Saturday, 20 February 2010

Erm... Parentsplaining?

FWD/Forward has a very good, succinct discussion of 'splaining.  I like it, because the discussion directly relates the concept to using your position of privilege to take away someone else's power of self-expression.  In short, it's a man using his position of privilege to tell a woman her experiences of being a woman are less worthwhile than his opinions on what it's like to be a woman, or a temporally able-bodied person telling a disabled person that their opinions on disability are more valid that the disabled persons experiences.  A classic example is a minority being told by people who aren't part of the minority, 'You've got no reason to be offended by that'.

I've seen it used in a more general way, to refer to when a person of privilege assumes their opinions on anything are of more value then the opinions of a person they are privileged over.  The guy telling my friend how to start her motorbike, for example.  It's a definition I have a few problems with, because it's a bit vague and woolly and open to interpretation.  If I was speaking to a female writer, for example, and made suggestions on how she could improve her prose, she could accuse me of mansplaining.  Until she knows that I dedicate a lot of my time to perfecting prose, she would probably have every right to think that.  Conversely, a female who doesn't write could tell me how to improve my prose, and there would be no portmanteaux for that.

Something I've heard parents say a lot is, 'you don't have children, you don't understand, you have no right to tell me how to raise my children'.  It really, really gets my back up.  Underlying it seems to be an assumption that when you become a parent, you are automatically granted access to a special set of skills and knowledges that only fertilizing an egg or forcing a baby out of your vagina can give you access to.  I mean, maybe that's true.  When you decide to raise a child, maybe you're automatically granted a few levels in parenting.  Evidence seems to suggest that you learn to raise children the same way humans learn everything else, though:  Trail and error; and imitation. 

If I were to tell a parent that they shouldn't treat their child like x, y or z, it seems that I would 'splaining to them.  Me, with no personal experience, telling someone who does have personal experience how to do it better.  To an extent, I totally agree with that.  I wouldn't assume I could change a nappy or give a child a bath, much less tell a parent how to do it.

§ **Data excerpt**:
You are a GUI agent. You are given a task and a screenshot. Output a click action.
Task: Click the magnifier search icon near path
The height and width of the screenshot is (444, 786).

§ **What this exercise asks**:
**A.** Answer these questions using the post about 'splaining.
(i) Which site does the writer credit with a very good, succinct discussion of 'splaining?
(ii) What example does the writer give of the term being used in a more general way?
(iii) Which two tasks does the writer say they wouldn't assume they could do for a child?
**B.** Extract, word for word, the passage of the post about 'splaining between "FWD/Forward has a" and "offended by that'.", inclusive.

§ **Answers**:
**A.**
(i) FWD/Forward.
(ii) A guy telling the writer's friend how to start her motorbike.
(iii) Changing a nappy and giving a child a bath.

**B.**
FWD/Forward has a very good, succinct discussion of 'splaining.  I like it, because the discussion directly relates the concept to using your position of privilege to take away someone else's power of self-expression.  In short, it's a man using his position of privilege to tell a woman her experiences of being a woman are less worthwhile than his opinions on what it's like to be a woman, or a temporally able-bodied person telling a disabled person that their opinions on disability are more valid that the disabled persons experiences.  A classic example is a minority being told by people who aren't part of the minority, 'You've got no reason to be offended by that'.